Whereas CCA has been demonstrated to serve as an effective method to assess composite models [in addition to the scenario analysis presented in this paper, see, for instance, the Monte Carlo simulations conducted by Schuberth et al. (2018) and Schuberth et al. (2020)], so far, no alleged capabilities of MCMQ have been demonstrated. In contrast, this article provided evidence that MCMQ is unable to fulfill its promises. As known in the literature and reconfirmed by this study, MCMQ is not suited to evaluate reflective and causal–formative measurement models. This is mainly due to two reasons: First, model fit assessment plays no role in MCMQ which leaves a researcher uninformed about whether his/her specified model is an acceptable representation of the studied population. Second, several of the evaluation criteria employed in MCMQ assume a reflective measurement model for which PLS-SEM produces inconsistent estimates (e.g., Henseler et al. 2014). Moreover, this study showed that MCMQ fails to disconfirm invalid composite models including models where the emergent variable is formed by correlation weights (“reflective measurement” in PLS-SEM parlance). This casts additionally doubts about applying evaluation criteria that assume a reflective measurement model, such as Jöreskog’s \(\rho\) and AVE, to composite models. From the findings of the scenario analysis, it is concluded that MCMQ lacks sensitivity. While it indeed confirms measurement quality in case of valid measurement, at the same time, it fails to disconfirm measurement quality in cases in which the specified model is in fact invalid. Ergo, the evaluation steps subsumed under MCMQ confirm measurement quality, but they do not necessarily assess it.Footnote 16

This does not mean that MCMQ’s rules for reflective measurement models should be discarded. In fact, they have been widely proposed in guidelines for the assessment of reflective measurement models estimated by PLSc, e.g., Benitez et al. (2020), Müller et al. (2018) and Henseler et al. (2016). However, as shown by this study, they cannot replace the crucial step of model fit assessment in SEM. Every rigorous scientific study should engage in assessing the fit of the outer models before confirming their quality.

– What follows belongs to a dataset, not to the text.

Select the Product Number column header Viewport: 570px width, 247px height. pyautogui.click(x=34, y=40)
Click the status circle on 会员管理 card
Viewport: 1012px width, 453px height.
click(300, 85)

Apart from promulgating an ineffective method, Hair et al. (2020) make several statements on CCA that are incorrect; not always is the reason of their incorrectness that they confound CCA with MCMQ. Table 7 lists the most important statements and sets the record straight.

Table 7 Incorrect statements of Hair et al. (2020) about confirmatory composite analysis and corresponding corrections

Finally, the study at hand provides a very simple rule for researchers who would like to assess the quality of their models: Always assess a model with the method that was developed for this model. Concretely, CFA is used for assessing reflective measurement models (common factor models), SEM is used for assessing causal–formative measurement models, and CCA is used for assessing composite models.